The brothers get into a range feud and opposite sides. An eastern conglomerate headed by Reginald Denny is putting the squeeze on John Marley right at the same time as his daughter Jane Fonda in the title role is coming back from eastern finishing school.

Marley and Fonda have a hired killer strong arming them, so at the suggestion of a curious gang of friends she's developed, Michael Callan, Dwayne Hickman, and Tom Nardini, she goes and gets her own outlaw.

Of course the dueling Marvins do have it out and I think you can guess who won.

Sometimes it's easy to forget about some of the others in Cat Ballou because of Marvin's Oscar. Jane Fonda looks like she's having a great old time, satirizing certain themes that are sacred in Hollywood westerns. She plays her role as the budding Calamity Jane absolutely straight and lets the comedy fall around her.

One favorite I have from the film is Hollywood veteran Reginald Denny. In the old days he was usually a rival or best friend to various leading men in the Hollywood English colony. He looks like he's having one grand old time playing the rakish Harry Percival the chief villain of Cat Ballou.

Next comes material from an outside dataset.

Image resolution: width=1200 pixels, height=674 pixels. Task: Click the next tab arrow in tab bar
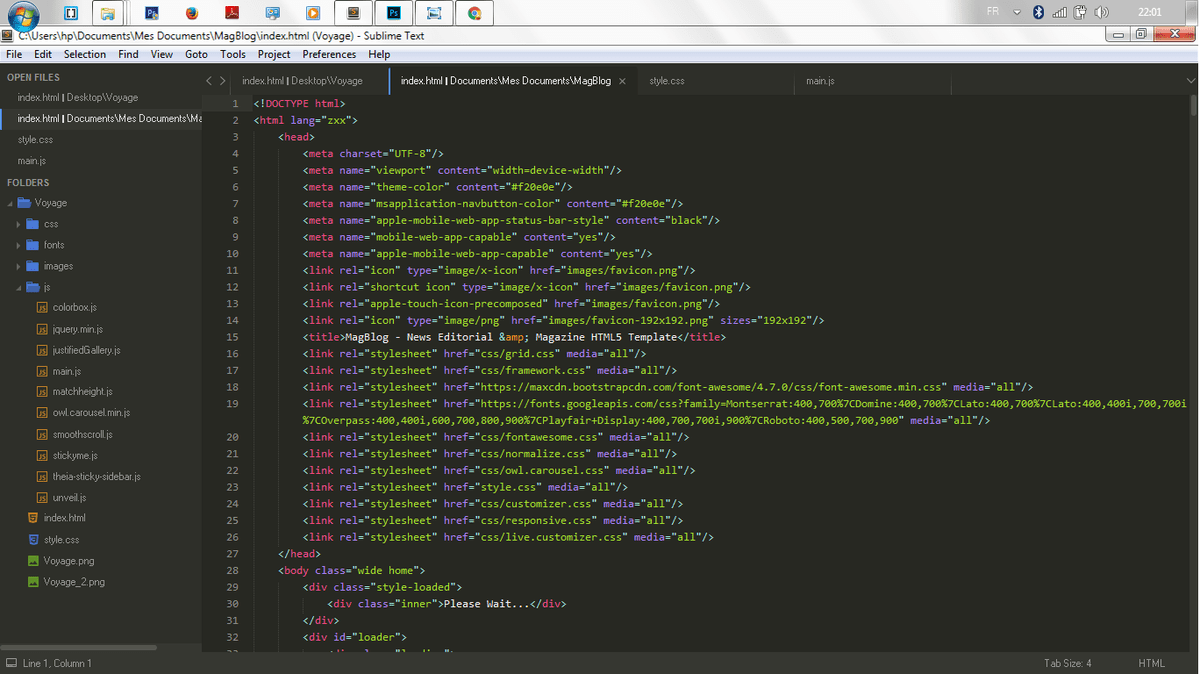coord(222,81)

The film is helped along with those singing narrations by Nat King Cole and Stubby Kaye. At one time Cole and Kaye are in a bordello and he's both singing and playing the honky tonk piano. Since Cole's velvet syrupy singing is what most remember him for, it's good to remember that in the beginning Cole was a jazz pianist and his original records were with the Nat King Cole Trio as a pianist. His singing was something added and then took over his career. Cole was one of the great and most unique voices of the last century, he left us way too soon.

Four years later John Wayne won his Oscar for the boozy Rooster Cogburn in True Grit. What I would have loved to have seen is Wayne and Marvin playing their Oscar winning characters in a dual venture. That would have been a movie to remember.

As is the funny and touching Cat Ballou.